A) Canadian FM radio station (CLAW) broadcasts lobster information at 95.9 MHz. find the wavelength of this station. (B) What would be the frequency of a station for which the carrier wave was 400 m long?
freq*wavelength=speed of light
A) To find the wavelength of a radio station, you can use the formula:
Wavelength (λ) = Speed of Light (c) / Frequency (f)

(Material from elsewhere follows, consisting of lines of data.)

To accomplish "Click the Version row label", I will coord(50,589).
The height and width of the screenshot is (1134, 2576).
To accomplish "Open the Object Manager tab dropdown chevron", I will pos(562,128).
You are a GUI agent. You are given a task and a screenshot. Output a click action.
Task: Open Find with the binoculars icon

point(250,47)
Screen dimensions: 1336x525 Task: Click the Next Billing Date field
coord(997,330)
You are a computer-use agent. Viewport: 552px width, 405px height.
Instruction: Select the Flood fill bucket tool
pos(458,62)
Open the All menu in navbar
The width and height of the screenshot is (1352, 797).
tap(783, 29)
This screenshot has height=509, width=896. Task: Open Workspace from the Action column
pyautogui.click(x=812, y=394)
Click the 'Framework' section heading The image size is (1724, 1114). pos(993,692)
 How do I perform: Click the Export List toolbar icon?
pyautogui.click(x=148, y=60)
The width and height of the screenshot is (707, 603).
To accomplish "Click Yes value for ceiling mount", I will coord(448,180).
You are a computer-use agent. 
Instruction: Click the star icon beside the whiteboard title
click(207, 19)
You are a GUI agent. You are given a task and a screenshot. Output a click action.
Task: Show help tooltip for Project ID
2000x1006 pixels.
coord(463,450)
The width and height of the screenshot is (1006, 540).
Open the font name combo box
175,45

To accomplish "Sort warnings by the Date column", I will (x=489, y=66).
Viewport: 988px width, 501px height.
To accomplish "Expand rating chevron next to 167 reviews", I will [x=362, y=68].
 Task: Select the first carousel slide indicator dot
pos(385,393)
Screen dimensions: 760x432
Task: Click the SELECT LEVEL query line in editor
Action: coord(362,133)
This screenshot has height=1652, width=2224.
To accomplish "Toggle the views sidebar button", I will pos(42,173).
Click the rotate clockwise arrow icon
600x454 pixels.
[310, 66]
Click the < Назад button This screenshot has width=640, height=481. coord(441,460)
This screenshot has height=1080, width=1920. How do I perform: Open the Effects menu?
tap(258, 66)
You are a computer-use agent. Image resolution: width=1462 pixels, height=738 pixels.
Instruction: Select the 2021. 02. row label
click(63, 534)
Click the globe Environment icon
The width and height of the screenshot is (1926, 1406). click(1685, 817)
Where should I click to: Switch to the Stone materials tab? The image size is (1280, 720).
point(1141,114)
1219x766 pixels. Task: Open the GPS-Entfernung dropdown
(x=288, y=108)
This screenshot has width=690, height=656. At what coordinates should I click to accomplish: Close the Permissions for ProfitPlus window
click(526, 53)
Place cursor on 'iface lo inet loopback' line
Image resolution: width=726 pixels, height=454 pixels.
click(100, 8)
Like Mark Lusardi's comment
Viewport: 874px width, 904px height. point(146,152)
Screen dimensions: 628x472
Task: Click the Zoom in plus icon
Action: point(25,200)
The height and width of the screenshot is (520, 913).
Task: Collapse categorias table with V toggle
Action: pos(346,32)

Given that the Canadian FM radio station (CLAW) broadcasts at 95.9 MHz, we need to convert the frequency from megahertz to hertz.
1 megahertz (MHz) = 1,000,000 hertz (Hz)
Therefore, the frequency is 95.9 MHz, which is equivalent to 95,900,000 Hz.
The speed of light (c) is approximately 3 x 10^8 meters per second (m/s).
Now, let's plug these values into the formula to find the wavelength:
λ = c / f
= 3 x 10^8 m/s / 95,900,000 Hz
Calculating this, we find:
λ = 3.125 meters (m)
Therefore, the wavelength of the Canadian FM radio station (CLAW) broadcasting at 95.9 MHz is approximately 3.125 meters.
B) To find the frequency of a station with a carrier wave that is 400 meters long, we can rearrange the formula:
Frequency (f) = Speed of Light (c) / Wavelength (λ)
Given that the wavelength is 400 meters, and the speed of light is still 3 x 10^8 m/s, we can now calculate the frequency:
f = c / λ
= 3 x 10^8 m/s / 400 m
Calculating this, we find:
f ≈ 7.5 x 10^5 Hz
Therefore, the frequency of a station with a carrier wave that is 400 meters long is approximately 750,000 Hz (or 750 kHz).
Note: In practice, radio stations are assigned specific frequency bands and may not have wavelengths or carrier waves that correspond directly to a specific length.